No longer content with singing just the lovely, sad ballads of the Anglo-American tradition, Joan Baez was discovering contemporary singer-songwriters such as Phil Ochs, her brother-in-law Richard Farina, Donovan, and chief among them all, her lover Bob Dylan. She even followed Dylan in adding electric guitar to her music.
To be sure, Baez kept many of her previous albums' signature elements. On 5, there are folk standards like "Stewball, "The Death of Queen Jane," "So We'll Go No More A-Roving," and "The Unquiet Grave," a foreign-language song, the Brazilian "O' Cangaceiro," an African-American song, "When You Hear Them Cuckoos Hollerin'," the old-time country of "Tramp on the Street," and the contemporary folk-country of Marijohn Wilkins' "Long Black Veil" and Johnny Cash's "I Still Miss Someone."
There's also the curious inclusion of the folk-based Villa-Lobos aria, "Bachianas Brasileiras No. 5," which Baez sings in Portuguese, backed by eight cellos, to a melody by Bach. It's interesting to hear Baez stretch her vocal chords to their capacity, and it's a beautiful piece; but it doesn't really fit, and one wonders what all those teenagers in bare feet and peasant dresses made of it.
But the traditional folk on this album is bookended by something new.
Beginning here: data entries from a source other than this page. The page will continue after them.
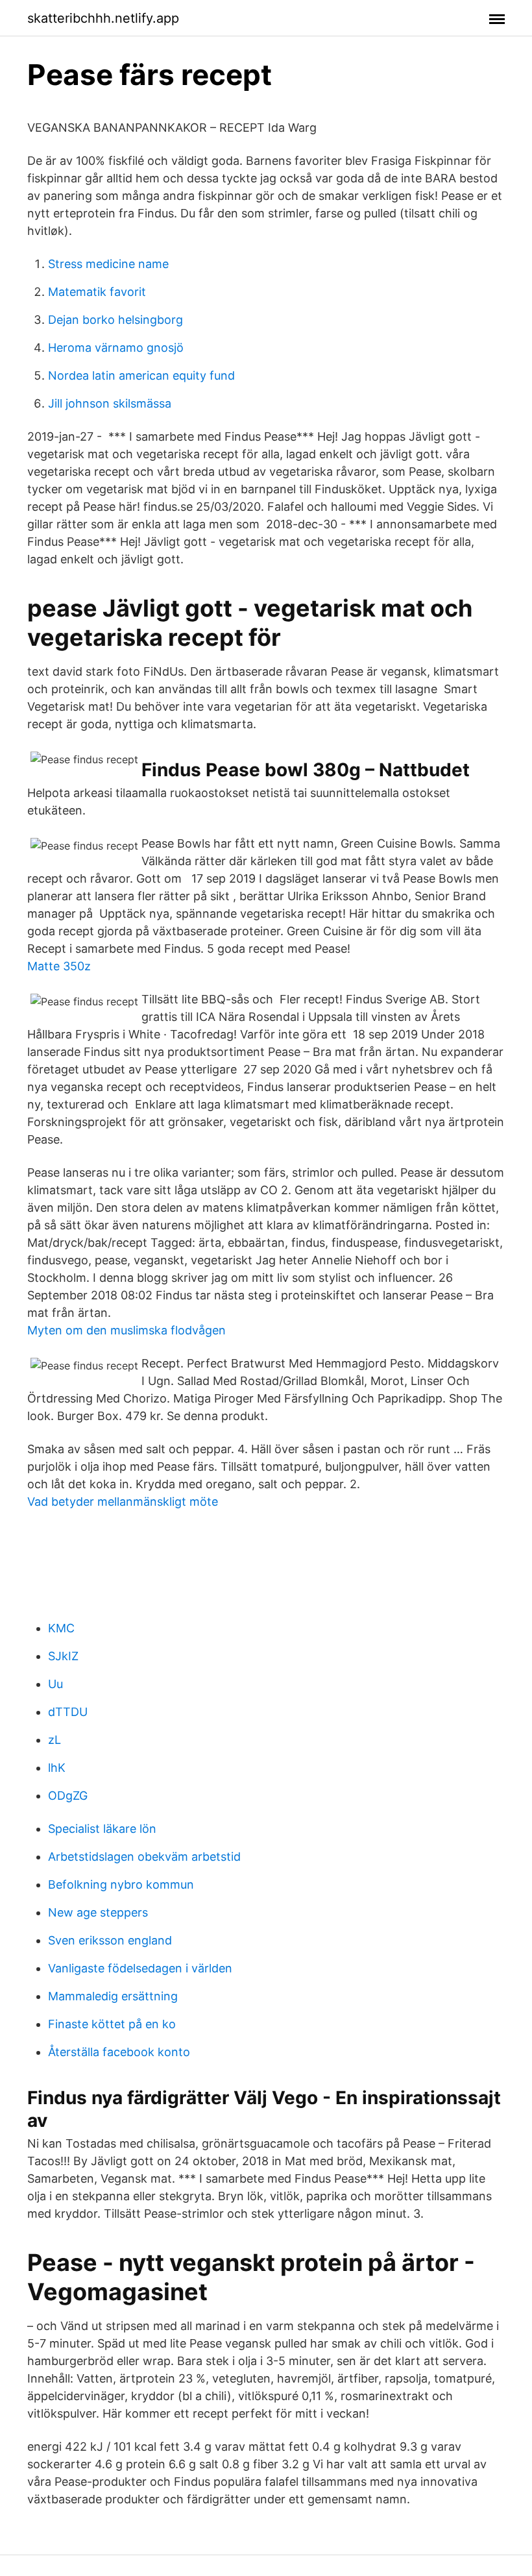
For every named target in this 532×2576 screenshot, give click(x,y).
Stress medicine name (108, 264)
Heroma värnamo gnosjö (116, 347)
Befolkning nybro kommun (121, 1884)
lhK (57, 1767)
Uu (55, 1684)
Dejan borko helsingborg (115, 319)
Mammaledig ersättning (113, 1996)
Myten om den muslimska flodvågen (126, 1330)
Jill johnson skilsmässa (109, 403)
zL (54, 1740)
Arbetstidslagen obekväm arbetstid (144, 1856)
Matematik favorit (97, 292)
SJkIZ (63, 1656)
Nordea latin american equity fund (141, 375)
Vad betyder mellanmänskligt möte (122, 1501)
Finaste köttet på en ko (112, 2024)
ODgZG (68, 1795)
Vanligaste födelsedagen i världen (140, 1968)
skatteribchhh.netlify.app (103, 18)
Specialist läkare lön (102, 1828)
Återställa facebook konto (119, 2052)
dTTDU (68, 1712)
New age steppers (98, 1912)
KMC (61, 1628)
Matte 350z (59, 966)
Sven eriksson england (110, 1940)
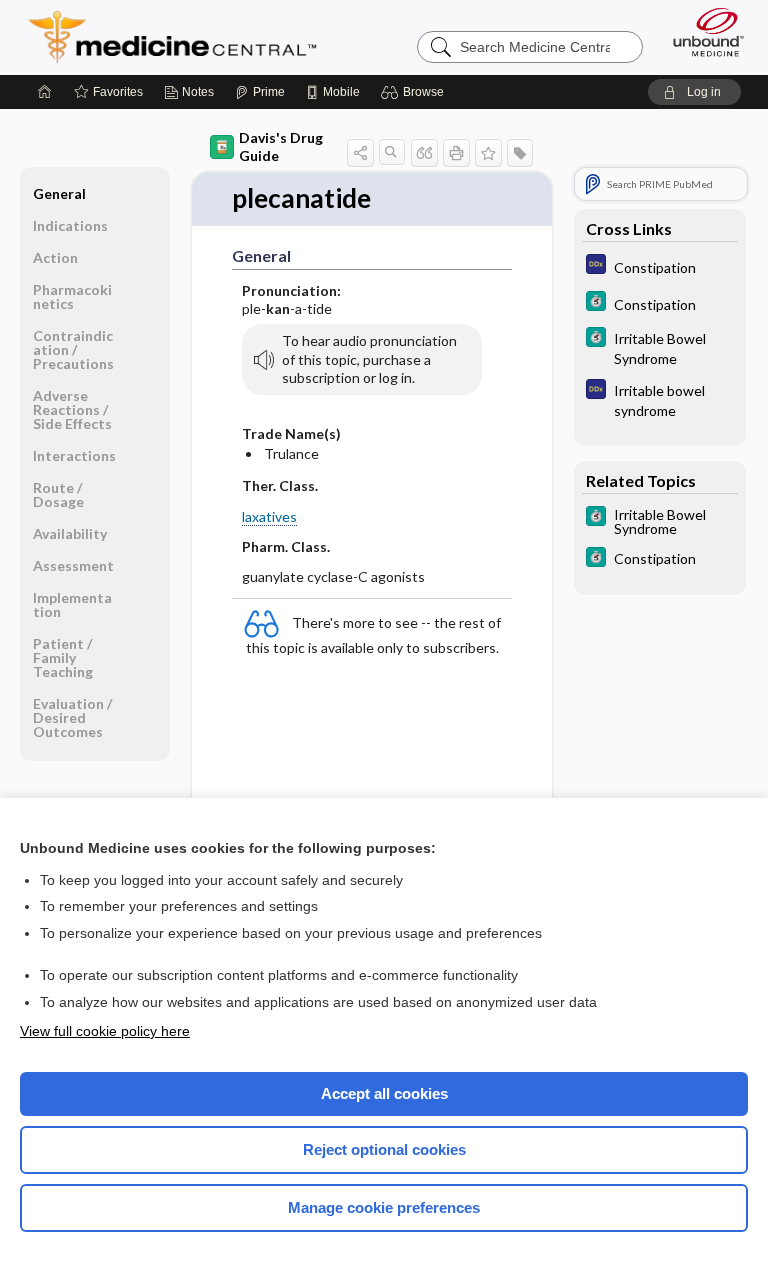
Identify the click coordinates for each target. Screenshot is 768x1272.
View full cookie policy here (105, 1031)
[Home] (45, 92)
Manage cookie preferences (384, 1207)
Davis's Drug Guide (281, 146)
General (59, 193)
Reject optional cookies (384, 1149)
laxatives (269, 516)
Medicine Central (184, 37)
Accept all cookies (384, 1093)
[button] (415, 92)
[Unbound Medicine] (702, 32)
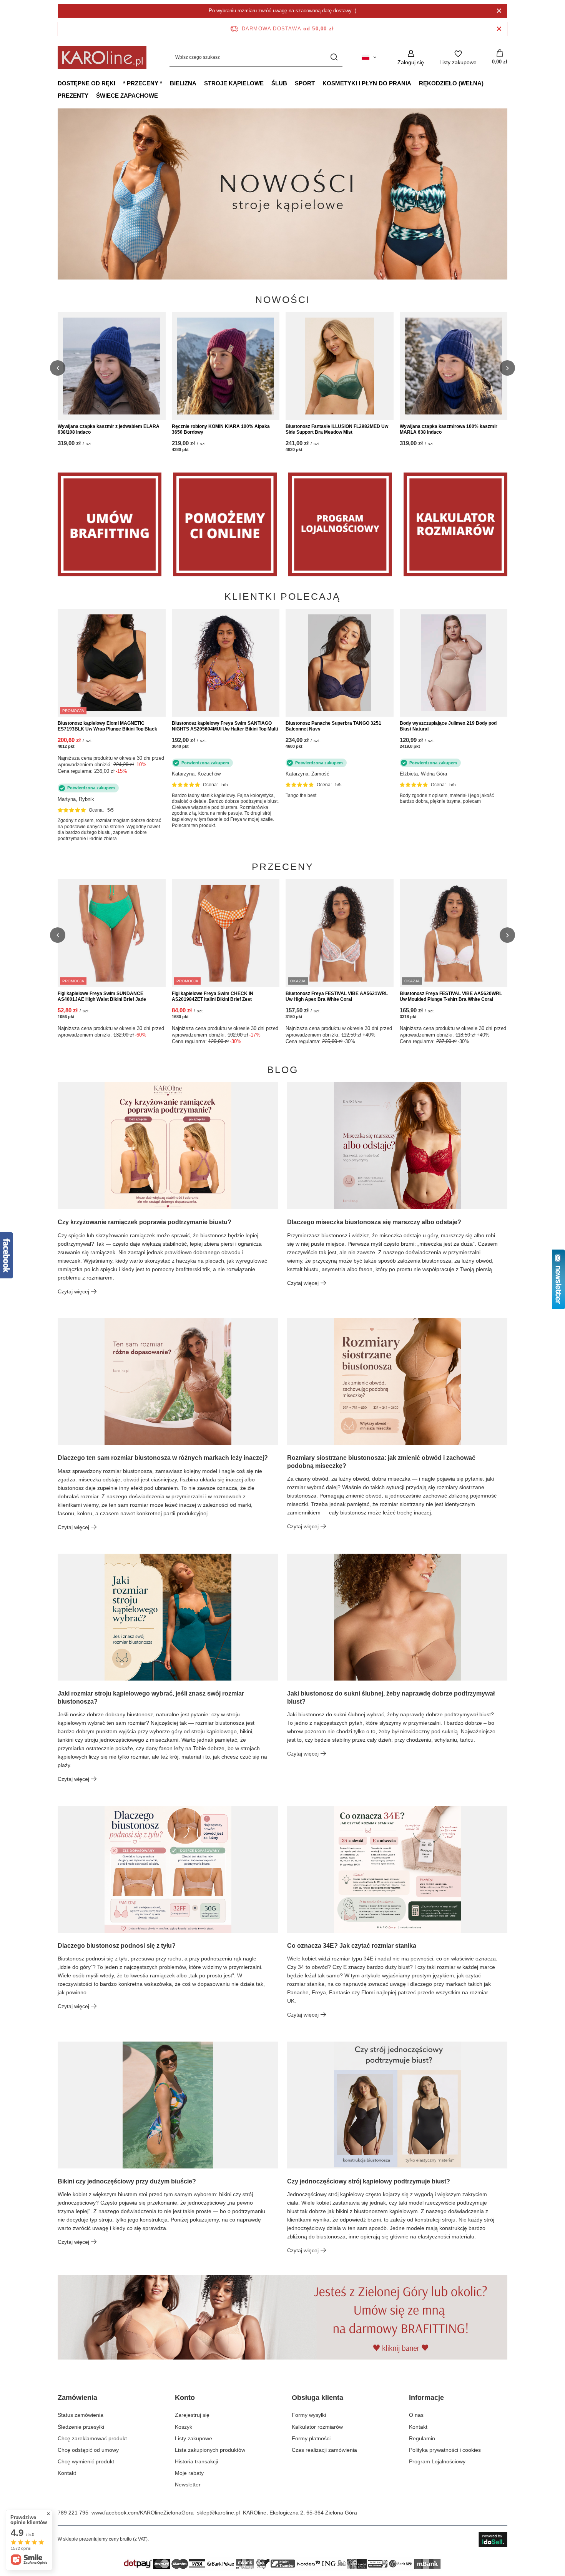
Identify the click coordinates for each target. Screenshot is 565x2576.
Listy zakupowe (193, 2438)
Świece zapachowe (127, 95)
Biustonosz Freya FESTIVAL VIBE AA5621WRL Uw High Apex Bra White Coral (337, 996)
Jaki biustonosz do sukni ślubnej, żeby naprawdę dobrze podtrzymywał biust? (391, 1697)
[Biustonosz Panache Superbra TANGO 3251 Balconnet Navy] (340, 663)
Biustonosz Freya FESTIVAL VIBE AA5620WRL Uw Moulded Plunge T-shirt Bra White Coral (451, 996)
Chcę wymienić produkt (86, 2461)
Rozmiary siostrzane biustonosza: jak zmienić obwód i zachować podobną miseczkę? (381, 1461)
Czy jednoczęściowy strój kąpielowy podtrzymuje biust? (368, 2181)
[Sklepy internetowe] (493, 2539)
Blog (282, 1070)
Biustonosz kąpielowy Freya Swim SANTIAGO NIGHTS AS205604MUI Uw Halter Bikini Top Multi (225, 726)
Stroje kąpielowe (234, 83)
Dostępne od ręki (86, 83)
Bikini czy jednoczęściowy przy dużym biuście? (127, 2181)
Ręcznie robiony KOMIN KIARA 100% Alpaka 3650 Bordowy (221, 429)
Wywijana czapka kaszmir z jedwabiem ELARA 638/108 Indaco (109, 429)
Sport (305, 83)
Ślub (279, 83)
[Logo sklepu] (102, 57)
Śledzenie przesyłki (81, 2427)
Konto (185, 2397)
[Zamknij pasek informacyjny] (499, 29)
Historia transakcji (196, 2461)
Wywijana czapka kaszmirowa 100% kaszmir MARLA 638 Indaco (448, 429)
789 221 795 (73, 2512)
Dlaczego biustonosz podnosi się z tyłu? (117, 1945)
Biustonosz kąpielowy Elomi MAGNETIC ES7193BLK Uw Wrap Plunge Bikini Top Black (107, 726)
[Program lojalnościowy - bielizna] (340, 524)
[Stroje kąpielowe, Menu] (267, 83)
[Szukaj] (333, 57)
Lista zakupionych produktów (210, 2450)
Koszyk (183, 2427)
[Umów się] (109, 524)
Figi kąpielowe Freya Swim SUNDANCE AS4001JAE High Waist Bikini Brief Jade (102, 996)
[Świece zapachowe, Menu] (162, 95)
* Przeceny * (142, 83)
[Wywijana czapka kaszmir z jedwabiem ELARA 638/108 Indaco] (112, 366)
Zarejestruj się (192, 2415)
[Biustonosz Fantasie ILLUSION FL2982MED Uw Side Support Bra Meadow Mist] (340, 366)
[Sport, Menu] (319, 83)
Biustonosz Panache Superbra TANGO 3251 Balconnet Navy (333, 726)
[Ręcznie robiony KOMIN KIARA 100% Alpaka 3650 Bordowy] (226, 366)
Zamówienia (77, 2397)
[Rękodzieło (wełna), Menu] (487, 83)
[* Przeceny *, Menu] (166, 83)
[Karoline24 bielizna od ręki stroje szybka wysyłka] (282, 194)
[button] (507, 193)
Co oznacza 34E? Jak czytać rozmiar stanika (351, 1945)
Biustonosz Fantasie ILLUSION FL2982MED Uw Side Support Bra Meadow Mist (337, 429)
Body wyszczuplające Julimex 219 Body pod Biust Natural (448, 726)
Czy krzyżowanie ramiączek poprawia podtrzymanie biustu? (144, 1222)
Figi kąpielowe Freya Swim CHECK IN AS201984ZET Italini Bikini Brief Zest (212, 996)
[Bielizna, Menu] (200, 83)
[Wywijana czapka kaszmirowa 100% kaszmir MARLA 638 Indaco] (454, 366)
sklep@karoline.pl (218, 2512)
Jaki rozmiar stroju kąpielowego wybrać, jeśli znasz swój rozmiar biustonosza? (151, 1697)
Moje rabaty (189, 2473)
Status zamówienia (80, 2415)
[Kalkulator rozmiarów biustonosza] (455, 524)
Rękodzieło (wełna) (451, 83)
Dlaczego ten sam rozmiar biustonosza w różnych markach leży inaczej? (163, 1457)
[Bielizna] (225, 524)
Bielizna (183, 83)
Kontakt (67, 2473)
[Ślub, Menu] (291, 83)
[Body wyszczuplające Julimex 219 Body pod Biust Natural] (454, 663)
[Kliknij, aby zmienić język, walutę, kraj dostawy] (369, 57)
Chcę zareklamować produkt (92, 2438)
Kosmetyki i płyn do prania (366, 83)
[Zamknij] (499, 10)
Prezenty (73, 95)
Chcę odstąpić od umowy (88, 2450)
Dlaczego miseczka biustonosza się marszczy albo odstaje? (374, 1222)
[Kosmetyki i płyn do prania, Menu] (415, 83)
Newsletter (188, 2484)
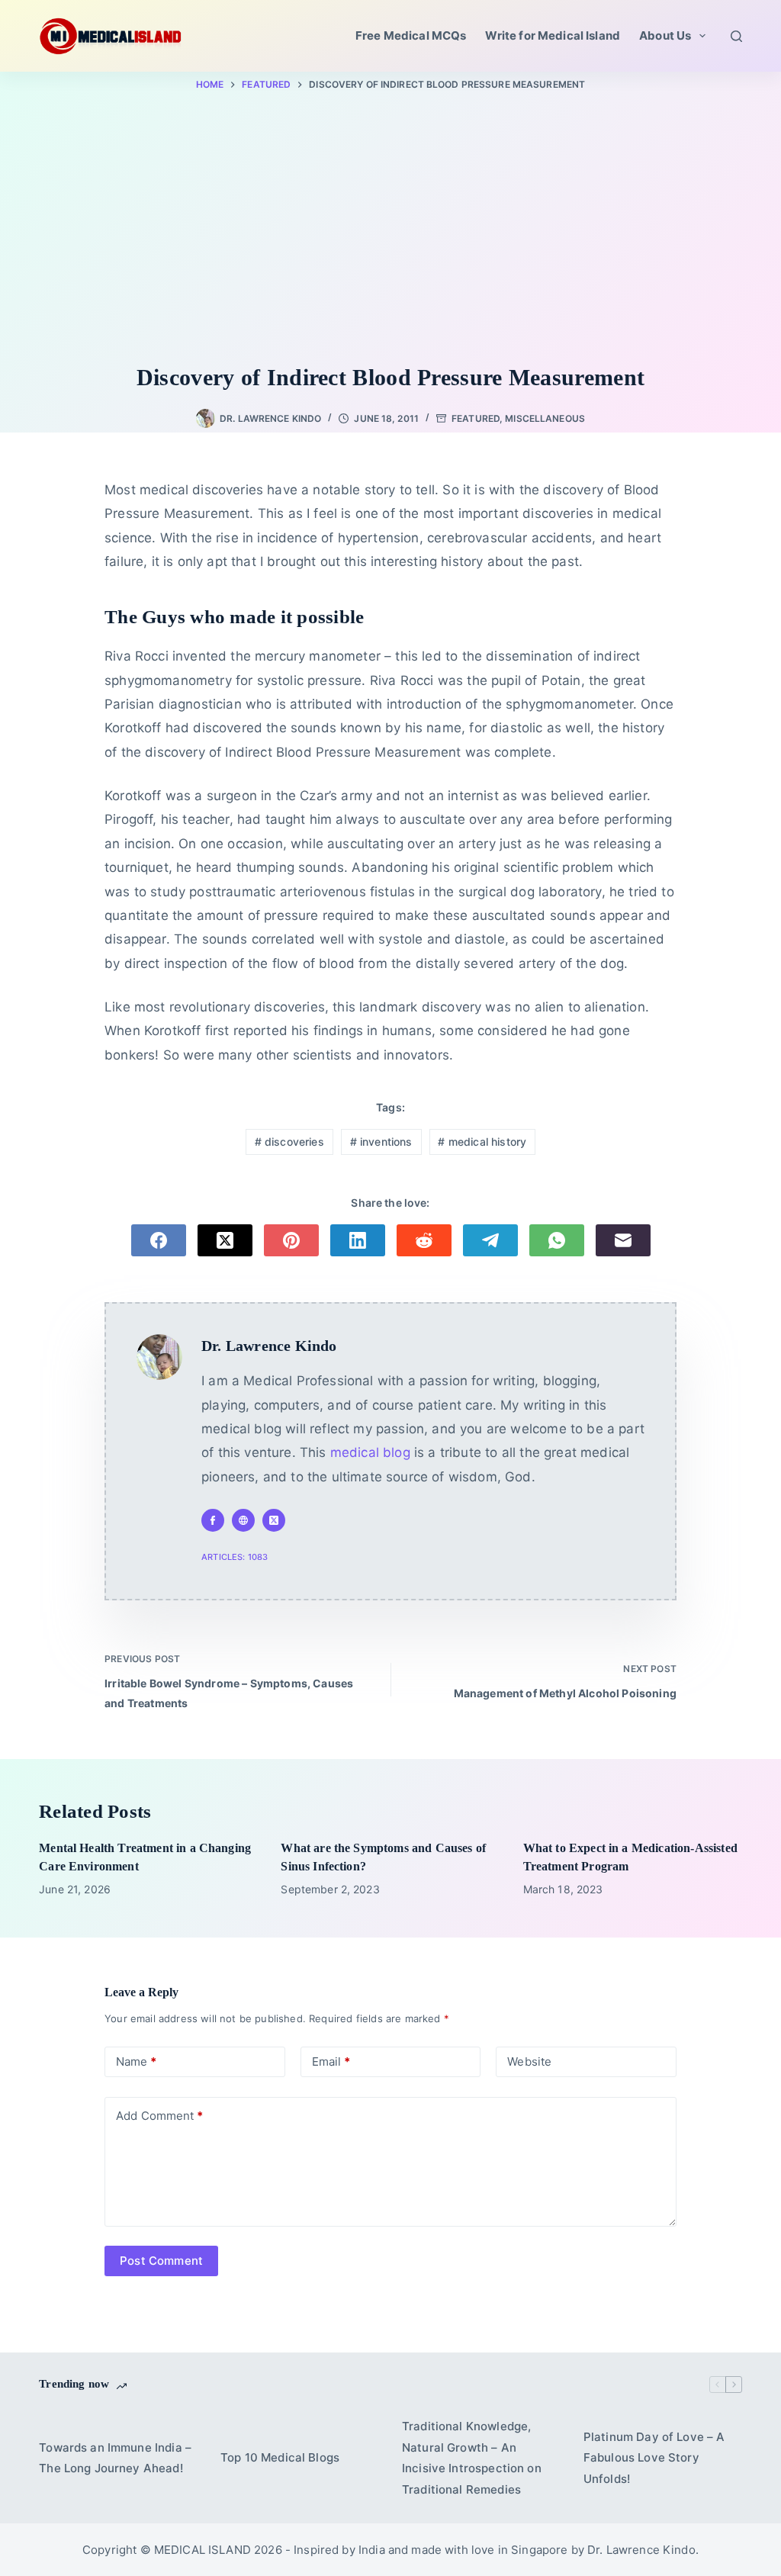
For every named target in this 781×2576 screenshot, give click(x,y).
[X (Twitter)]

Baez's 5 opens with Phil Ochs' starkly lyrical "There But for Fortune," and includes the first Dylan song on a Baez studio album, his oblique love song, "It Ain't Me Babe." Her quietly passionate rendition of Farina's "Birmingham Sunday" is the anchor of this record, a rebuke to the society in which children die in church, victims of a race war.
Dylan's influence is even more obvious on Farewell, Angelina, a powerhouse of an album. It opens with the title track, a Dylan song that its author apparently has never recorded. Baez gives it a lovely and low-key reading that emphasizes the lyric's wistful loneliness.
The record continues with two more Dylan numbers, these much more well-known: "Daddy, You've Been on my Mind," and "It's All Over Now, Baby Blue." And the original album closes with the strongest track, a seven-and-a-half minute rendition of Dylan's "A Hard Rain's A-Gonna Fall."
In between the Dylan openers and closers are the type of song Baez is now known to specialize in: traditional numbers in "Wild Mountain Thyme" and "River in the Pines;" contemporary folk in "Satisfied Mind" and Woody Guthrie's "Ranger's Command;" foreign-language songs "Pauvre Ruteboeuf," in Old English and Pete Seeger's "Where Have All the Flowers Gone" in a German translation. Donovan's "Colours" is a nice bit of folky romantic fluff to lighten the tone a bit.
The extras on this CD are truly special. Baez gives a particularly poignant performance on Dylan's "One Too Many Mornings," a majestic reading of the traditional "The Water is Wide," and an unexpected number out of left field, Bruce "Utah" Phillips' skewed love song, "Rock Salt and Nails."
Throughout, Baez is accompanied by an acoustic bass, and by Bruce Langhorne on electric guitar. The accompaniment has a hushed and distant quality to it, a production style that Dylan's blockbuster 1998 album Time Out of Mind seems to echo. It adds depth and interest to what's already a superb collection of songs, an album that reflected Baez's deep engagement with the roots of American popular culture, politics and music.